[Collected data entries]

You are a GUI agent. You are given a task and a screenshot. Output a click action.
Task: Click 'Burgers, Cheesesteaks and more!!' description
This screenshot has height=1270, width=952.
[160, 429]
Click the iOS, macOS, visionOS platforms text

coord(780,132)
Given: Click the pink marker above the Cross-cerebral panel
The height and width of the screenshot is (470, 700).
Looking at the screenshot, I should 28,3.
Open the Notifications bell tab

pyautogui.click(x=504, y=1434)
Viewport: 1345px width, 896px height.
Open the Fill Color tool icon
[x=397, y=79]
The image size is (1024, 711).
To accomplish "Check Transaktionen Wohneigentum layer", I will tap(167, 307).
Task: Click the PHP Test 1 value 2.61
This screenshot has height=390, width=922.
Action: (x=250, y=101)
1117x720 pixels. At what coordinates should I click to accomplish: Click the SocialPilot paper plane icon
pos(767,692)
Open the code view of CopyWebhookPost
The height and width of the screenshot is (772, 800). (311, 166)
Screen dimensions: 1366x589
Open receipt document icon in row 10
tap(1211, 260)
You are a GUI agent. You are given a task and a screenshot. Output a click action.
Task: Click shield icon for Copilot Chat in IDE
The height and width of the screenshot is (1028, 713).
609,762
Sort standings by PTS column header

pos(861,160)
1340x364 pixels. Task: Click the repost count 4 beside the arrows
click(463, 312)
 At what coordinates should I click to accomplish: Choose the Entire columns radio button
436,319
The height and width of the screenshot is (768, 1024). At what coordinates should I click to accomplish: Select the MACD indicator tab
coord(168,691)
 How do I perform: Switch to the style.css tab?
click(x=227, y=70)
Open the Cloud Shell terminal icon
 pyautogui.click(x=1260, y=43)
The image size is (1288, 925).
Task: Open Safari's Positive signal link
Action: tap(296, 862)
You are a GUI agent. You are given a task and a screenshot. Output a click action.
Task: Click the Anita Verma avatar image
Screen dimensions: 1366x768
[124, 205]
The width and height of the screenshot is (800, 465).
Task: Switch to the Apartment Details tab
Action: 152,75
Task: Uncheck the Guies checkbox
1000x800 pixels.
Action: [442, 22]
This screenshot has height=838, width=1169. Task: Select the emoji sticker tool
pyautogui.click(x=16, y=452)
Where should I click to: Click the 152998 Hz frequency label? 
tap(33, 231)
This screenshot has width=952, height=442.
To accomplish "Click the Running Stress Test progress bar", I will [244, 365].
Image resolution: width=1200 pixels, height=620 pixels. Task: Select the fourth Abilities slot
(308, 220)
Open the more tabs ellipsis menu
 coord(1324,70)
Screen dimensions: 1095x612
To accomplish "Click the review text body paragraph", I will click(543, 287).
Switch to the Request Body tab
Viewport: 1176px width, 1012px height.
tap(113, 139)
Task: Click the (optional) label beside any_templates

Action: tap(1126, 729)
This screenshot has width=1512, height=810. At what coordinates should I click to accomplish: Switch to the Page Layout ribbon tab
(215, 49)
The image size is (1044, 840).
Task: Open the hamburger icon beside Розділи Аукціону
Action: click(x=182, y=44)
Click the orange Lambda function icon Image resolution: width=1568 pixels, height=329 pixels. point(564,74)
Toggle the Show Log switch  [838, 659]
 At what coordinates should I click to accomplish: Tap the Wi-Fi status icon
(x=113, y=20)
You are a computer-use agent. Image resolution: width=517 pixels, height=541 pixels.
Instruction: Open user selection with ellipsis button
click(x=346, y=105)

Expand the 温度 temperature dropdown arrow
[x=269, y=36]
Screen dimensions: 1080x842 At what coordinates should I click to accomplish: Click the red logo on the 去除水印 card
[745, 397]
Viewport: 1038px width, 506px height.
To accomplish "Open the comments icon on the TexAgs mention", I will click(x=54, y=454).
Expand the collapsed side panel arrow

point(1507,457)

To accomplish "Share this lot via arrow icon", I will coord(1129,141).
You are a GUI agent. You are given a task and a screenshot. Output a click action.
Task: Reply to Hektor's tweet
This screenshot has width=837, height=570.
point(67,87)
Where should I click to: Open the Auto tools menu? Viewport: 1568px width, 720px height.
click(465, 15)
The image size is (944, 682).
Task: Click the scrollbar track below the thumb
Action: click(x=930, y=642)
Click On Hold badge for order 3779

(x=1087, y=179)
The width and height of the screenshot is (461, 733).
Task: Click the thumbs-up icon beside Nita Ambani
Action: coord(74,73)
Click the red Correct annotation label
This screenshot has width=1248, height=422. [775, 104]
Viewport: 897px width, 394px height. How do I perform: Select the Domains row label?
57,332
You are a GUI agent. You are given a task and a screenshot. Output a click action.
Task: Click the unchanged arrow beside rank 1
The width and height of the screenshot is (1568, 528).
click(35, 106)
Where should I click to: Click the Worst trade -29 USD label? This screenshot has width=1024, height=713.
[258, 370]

Directions: Work out how many lines in the records above include the string "Test", and provide that figure with no other text.

Output for this exercise: 2